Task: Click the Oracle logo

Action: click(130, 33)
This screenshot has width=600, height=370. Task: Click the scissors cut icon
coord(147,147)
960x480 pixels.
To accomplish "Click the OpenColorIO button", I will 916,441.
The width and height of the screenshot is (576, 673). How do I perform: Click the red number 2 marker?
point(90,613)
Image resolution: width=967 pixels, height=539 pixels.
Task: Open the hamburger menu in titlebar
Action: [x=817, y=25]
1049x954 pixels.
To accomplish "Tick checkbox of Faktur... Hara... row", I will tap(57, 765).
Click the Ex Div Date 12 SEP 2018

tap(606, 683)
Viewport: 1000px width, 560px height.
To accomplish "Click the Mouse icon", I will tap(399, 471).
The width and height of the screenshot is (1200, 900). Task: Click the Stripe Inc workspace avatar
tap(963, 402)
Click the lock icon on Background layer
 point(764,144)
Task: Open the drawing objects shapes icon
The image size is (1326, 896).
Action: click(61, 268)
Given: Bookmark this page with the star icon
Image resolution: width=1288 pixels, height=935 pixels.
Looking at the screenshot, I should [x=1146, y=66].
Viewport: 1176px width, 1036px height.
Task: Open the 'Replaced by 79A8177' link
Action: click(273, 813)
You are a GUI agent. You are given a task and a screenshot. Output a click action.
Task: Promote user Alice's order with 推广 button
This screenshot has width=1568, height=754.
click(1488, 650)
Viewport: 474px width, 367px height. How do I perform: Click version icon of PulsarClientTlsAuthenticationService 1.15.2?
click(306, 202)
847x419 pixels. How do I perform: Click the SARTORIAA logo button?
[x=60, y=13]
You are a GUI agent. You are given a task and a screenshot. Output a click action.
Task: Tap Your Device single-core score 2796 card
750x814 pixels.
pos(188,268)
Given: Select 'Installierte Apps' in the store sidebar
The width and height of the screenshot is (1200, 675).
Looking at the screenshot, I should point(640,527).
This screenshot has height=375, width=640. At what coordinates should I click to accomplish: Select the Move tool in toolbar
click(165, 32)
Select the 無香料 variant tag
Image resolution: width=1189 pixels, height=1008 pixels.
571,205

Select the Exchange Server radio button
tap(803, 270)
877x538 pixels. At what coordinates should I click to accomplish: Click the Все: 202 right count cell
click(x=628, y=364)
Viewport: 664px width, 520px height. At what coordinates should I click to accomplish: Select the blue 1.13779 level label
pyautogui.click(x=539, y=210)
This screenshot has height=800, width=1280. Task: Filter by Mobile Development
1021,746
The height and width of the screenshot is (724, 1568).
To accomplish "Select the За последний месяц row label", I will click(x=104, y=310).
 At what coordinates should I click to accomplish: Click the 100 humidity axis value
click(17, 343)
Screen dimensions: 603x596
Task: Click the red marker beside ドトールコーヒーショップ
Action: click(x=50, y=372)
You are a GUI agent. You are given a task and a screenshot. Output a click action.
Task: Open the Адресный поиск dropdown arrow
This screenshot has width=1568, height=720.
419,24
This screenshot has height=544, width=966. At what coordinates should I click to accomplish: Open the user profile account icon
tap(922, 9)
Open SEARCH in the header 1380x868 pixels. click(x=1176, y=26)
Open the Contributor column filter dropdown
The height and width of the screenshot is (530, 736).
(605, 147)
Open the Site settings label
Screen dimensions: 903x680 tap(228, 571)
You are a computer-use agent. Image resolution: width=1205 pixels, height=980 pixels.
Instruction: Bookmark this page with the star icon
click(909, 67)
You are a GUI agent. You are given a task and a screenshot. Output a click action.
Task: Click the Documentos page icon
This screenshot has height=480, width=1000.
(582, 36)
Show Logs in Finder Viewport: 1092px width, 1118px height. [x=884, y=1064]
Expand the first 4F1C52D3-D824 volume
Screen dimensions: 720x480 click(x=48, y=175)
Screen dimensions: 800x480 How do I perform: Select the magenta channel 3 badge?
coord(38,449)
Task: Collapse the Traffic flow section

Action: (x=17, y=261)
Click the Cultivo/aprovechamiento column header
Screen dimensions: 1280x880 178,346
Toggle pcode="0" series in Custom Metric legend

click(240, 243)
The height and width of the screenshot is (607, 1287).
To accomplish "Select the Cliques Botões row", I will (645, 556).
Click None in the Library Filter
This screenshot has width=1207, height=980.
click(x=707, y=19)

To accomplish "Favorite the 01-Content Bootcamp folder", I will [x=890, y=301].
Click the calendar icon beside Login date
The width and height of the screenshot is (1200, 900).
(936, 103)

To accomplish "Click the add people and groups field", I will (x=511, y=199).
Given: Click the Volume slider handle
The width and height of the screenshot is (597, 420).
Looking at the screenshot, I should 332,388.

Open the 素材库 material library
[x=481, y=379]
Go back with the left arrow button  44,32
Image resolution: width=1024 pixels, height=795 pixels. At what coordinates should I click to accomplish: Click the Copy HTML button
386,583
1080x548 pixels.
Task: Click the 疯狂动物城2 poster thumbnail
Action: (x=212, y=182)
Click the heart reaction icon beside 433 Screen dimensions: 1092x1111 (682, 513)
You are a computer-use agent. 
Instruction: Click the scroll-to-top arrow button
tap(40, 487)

◆ Problem requirements: Please transcribe each of the entries, exactly as written.

◆ Task output:
Task: Click the Oracle logo

Action: click(130, 33)
This screenshot has width=600, height=370. Task: Click the scissors cut icon
coord(147,147)
960x480 pixels.
To accomplish "Click the OpenColorIO button", I will 916,441.
The width and height of the screenshot is (576, 673). How do I perform: Click the red number 2 marker?
point(90,613)
Image resolution: width=967 pixels, height=539 pixels.
Task: Open the hamburger menu in titlebar
Action: [x=817, y=25]
1049x954 pixels.
To accomplish "Tick checkbox of Faktur... Hara... row", I will tap(57, 765).
Click the Ex Div Date 12 SEP 2018

tap(606, 683)
Viewport: 1000px width, 560px height.
To accomplish "Click the Mouse icon", I will tap(399, 471).
The width and height of the screenshot is (1200, 900). Task: Click the Stripe Inc workspace avatar
tap(963, 402)
Click the lock icon on Background layer
 point(764,144)
Task: Open the drawing objects shapes icon
The image size is (1326, 896).
Action: click(61, 268)
Given: Bookmark this page with the star icon
Image resolution: width=1288 pixels, height=935 pixels.
Looking at the screenshot, I should [x=1146, y=66].
Viewport: 1176px width, 1036px height.
Task: Open the 'Replaced by 79A8177' link
Action: click(273, 813)
You are a GUI agent. You are given a task and a screenshot. Output a click action.
Task: Promote user Alice's order with 推广 button
This screenshot has width=1568, height=754.
click(1488, 650)
Viewport: 474px width, 367px height. How do I perform: Click version icon of PulsarClientTlsAuthenticationService 1.15.2?
click(306, 202)
847x419 pixels. How do I perform: Click the SARTORIAA logo button?
[x=60, y=13]
You are a GUI agent. You are given a task and a screenshot. Output a click action.
Task: Tap Your Device single-core score 2796 card
750x814 pixels.
pos(188,268)
Given: Select 'Installierte Apps' in the store sidebar
The width and height of the screenshot is (1200, 675).
Looking at the screenshot, I should point(640,527).
This screenshot has height=375, width=640. At what coordinates should I click to accomplish: Select the Move tool in toolbar
click(165, 32)
Select the 無香料 variant tag
Image resolution: width=1189 pixels, height=1008 pixels.
571,205

Select the Exchange Server radio button
tap(803, 270)
877x538 pixels. At what coordinates should I click to accomplish: Click the Все: 202 right count cell
click(x=628, y=364)
Viewport: 664px width, 520px height. At what coordinates should I click to accomplish: Select the blue 1.13779 level label
pyautogui.click(x=539, y=210)
This screenshot has height=800, width=1280. Task: Filter by Mobile Development
1021,746
The height and width of the screenshot is (724, 1568).
To accomplish "Select the За последний месяц row label", I will click(x=104, y=310).
 At what coordinates should I click to accomplish: Click the 100 humidity axis value
click(17, 343)
Screen dimensions: 603x596
Task: Click the red marker beside ドトールコーヒーショップ
Action: click(x=50, y=372)
You are a GUI agent. You are given a task and a screenshot. Output a click action.
Task: Open the Адресный поиск dropdown arrow
This screenshot has width=1568, height=720.
419,24
This screenshot has height=544, width=966. At what coordinates should I click to accomplish: Open the user profile account icon
tap(922, 9)
Open SEARCH in the header 1380x868 pixels. click(x=1176, y=26)
Open the Contributor column filter dropdown
The height and width of the screenshot is (530, 736).
(605, 147)
Open the Site settings label
Screen dimensions: 903x680 tap(228, 571)
You are a computer-use agent. Image resolution: width=1205 pixels, height=980 pixels.
Instruction: Bookmark this page with the star icon
click(909, 67)
You are a GUI agent. You are given a task and a screenshot. Output a click action.
Task: Click the Documentos page icon
This screenshot has height=480, width=1000.
(582, 36)
Show Logs in Finder Viewport: 1092px width, 1118px height. [x=884, y=1064]
Expand the first 4F1C52D3-D824 volume
Screen dimensions: 720x480 click(x=48, y=175)
Screen dimensions: 800x480 How do I perform: Select the magenta channel 3 badge?
coord(38,449)
Task: Collapse the Traffic flow section

Action: (x=17, y=261)
Click the Cultivo/aprovechamiento column header
Screen dimensions: 1280x880 178,346
Toggle pcode="0" series in Custom Metric legend

click(240, 243)
The height and width of the screenshot is (607, 1287).
To accomplish "Select the Cliques Botões row", I will (645, 556).
Click None in the Library Filter
This screenshot has width=1207, height=980.
click(x=707, y=19)

To accomplish "Favorite the 01-Content Bootcamp folder", I will [x=890, y=301].
Click the calendar icon beside Login date
The width and height of the screenshot is (1200, 900).
(936, 103)

To accomplish "Click the add people and groups field", I will (x=511, y=199).
Given: Click the Volume slider handle
The width and height of the screenshot is (597, 420).
Looking at the screenshot, I should 332,388.

Open the 素材库 material library
[x=481, y=379]
Go back with the left arrow button  44,32
Image resolution: width=1024 pixels, height=795 pixels. At what coordinates should I click to accomplish: Click the Copy HTML button
386,583
1080x548 pixels.
Task: Click the 疯狂动物城2 poster thumbnail
Action: (x=212, y=182)
Click the heart reaction icon beside 433 Screen dimensions: 1092x1111 (682, 513)
You are a computer-use agent. 
Instruction: Click the scroll-to-top arrow button
tap(40, 487)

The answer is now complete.